◆ Source data
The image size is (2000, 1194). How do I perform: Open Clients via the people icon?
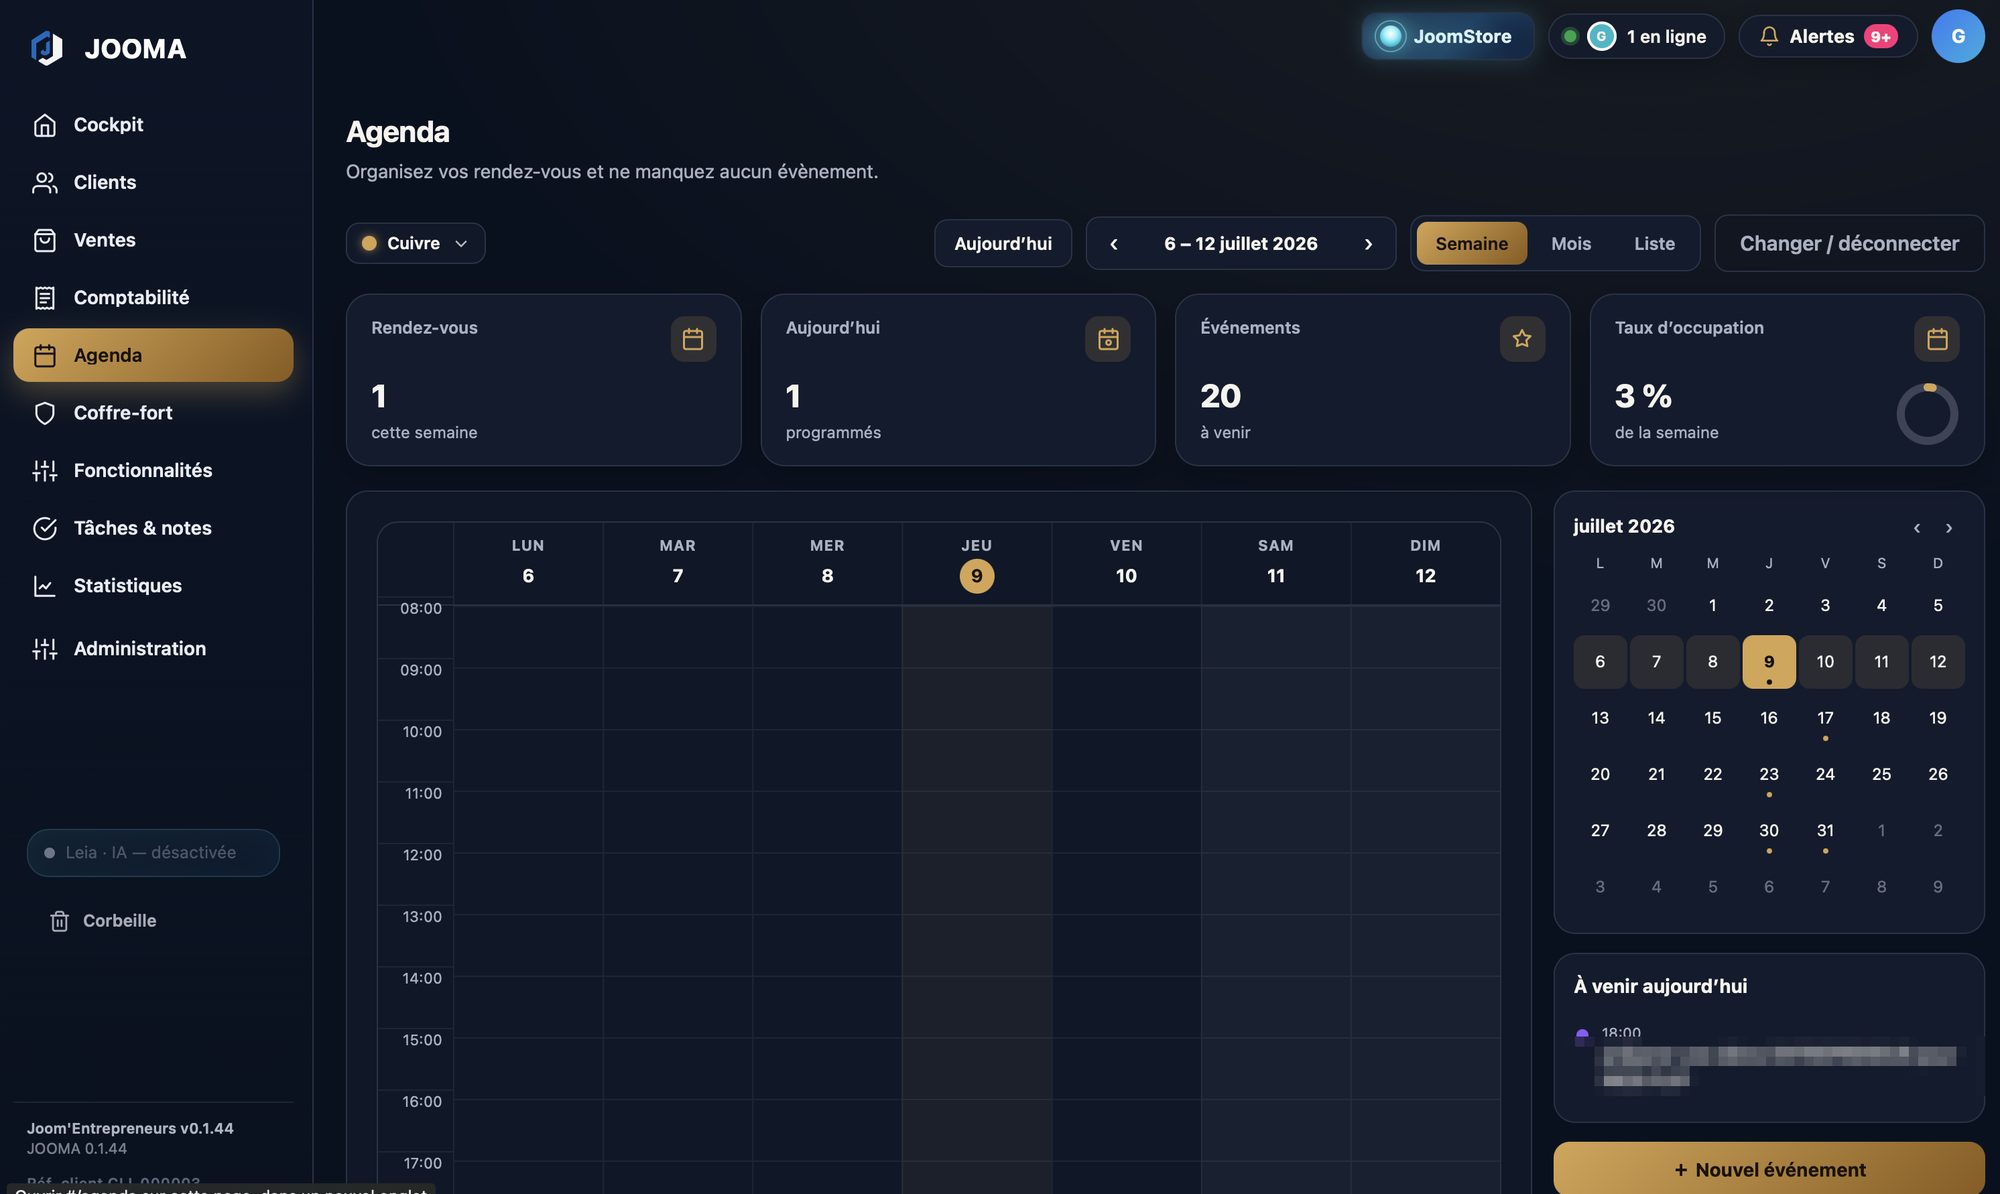(x=45, y=183)
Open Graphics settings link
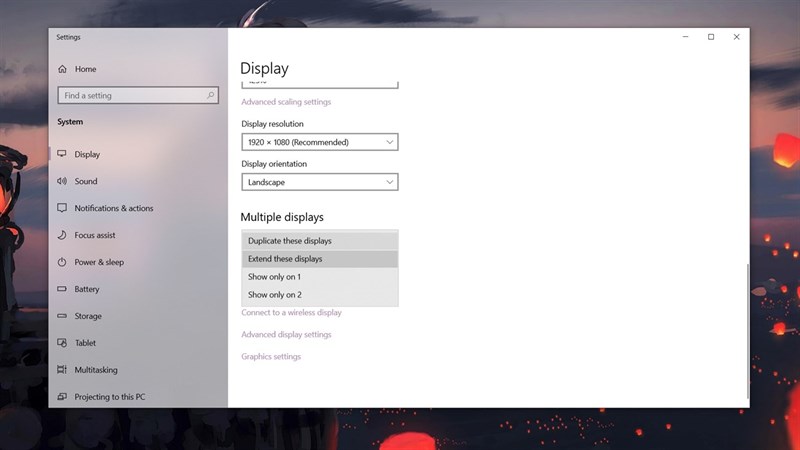 (271, 357)
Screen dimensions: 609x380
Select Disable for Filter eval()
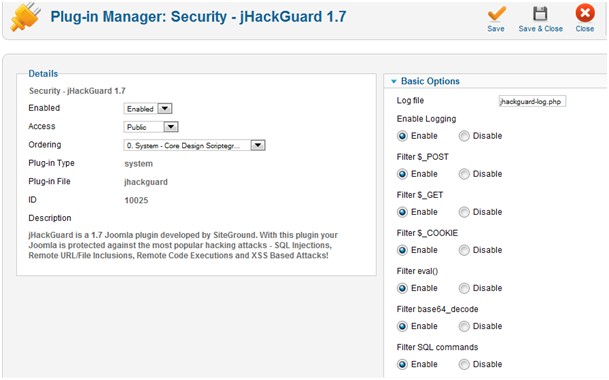click(x=464, y=288)
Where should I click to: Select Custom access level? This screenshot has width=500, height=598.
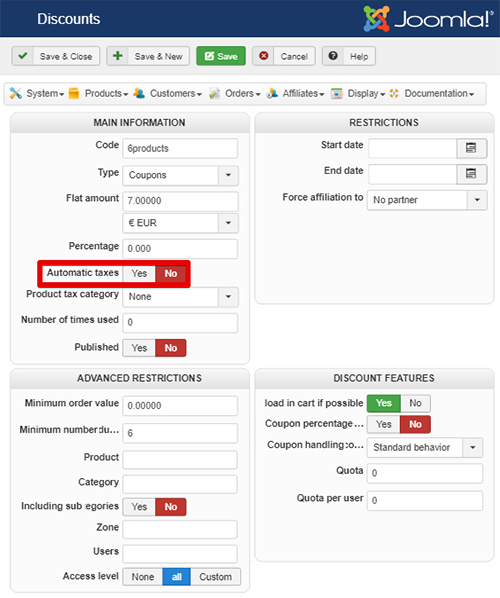click(215, 577)
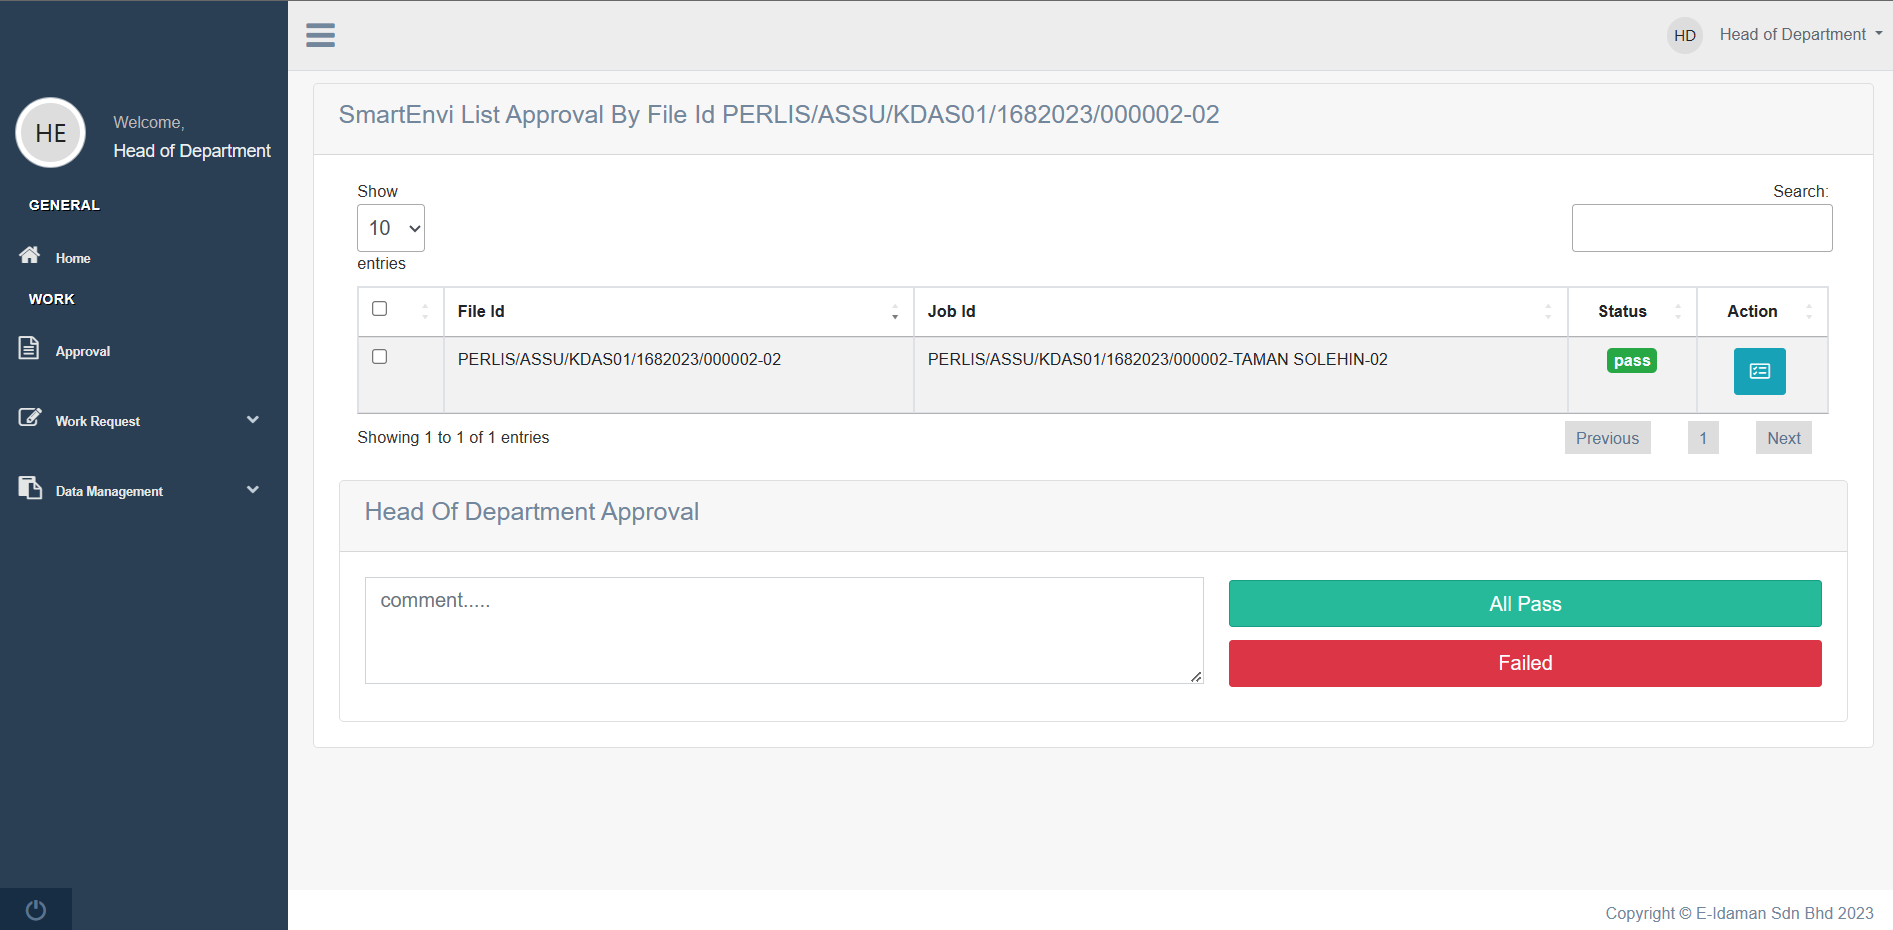Screen dimensions: 1893x930
Task: Toggle the select-all header checkbox
Action: [379, 309]
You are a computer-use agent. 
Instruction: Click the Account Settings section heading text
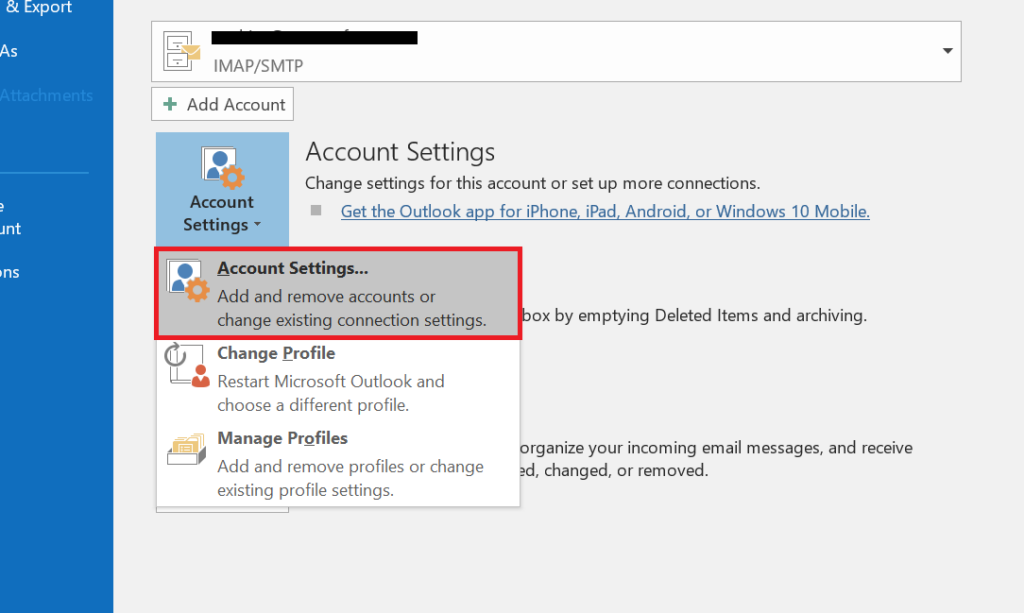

◆ Activity
Could the data above be returned in full, exactly, with every image left out?

◆ Solution
The image size is (2000, 1194). How do I perform: Open Clients via the people icon?
(x=45, y=183)
Open Graphics settings link
 (271, 357)
Screen dimensions: 609x380
Select Disable for Filter eval()
click(x=464, y=288)
Where should I click to: Select Custom access level? This screenshot has width=500, height=598.
click(215, 577)
Screen dimensions: 1893x930
Task: Toggle the select-all header checkbox
Action: [379, 309]
You are a computer-use agent. 
Instruction: Click the Account Settings section heading text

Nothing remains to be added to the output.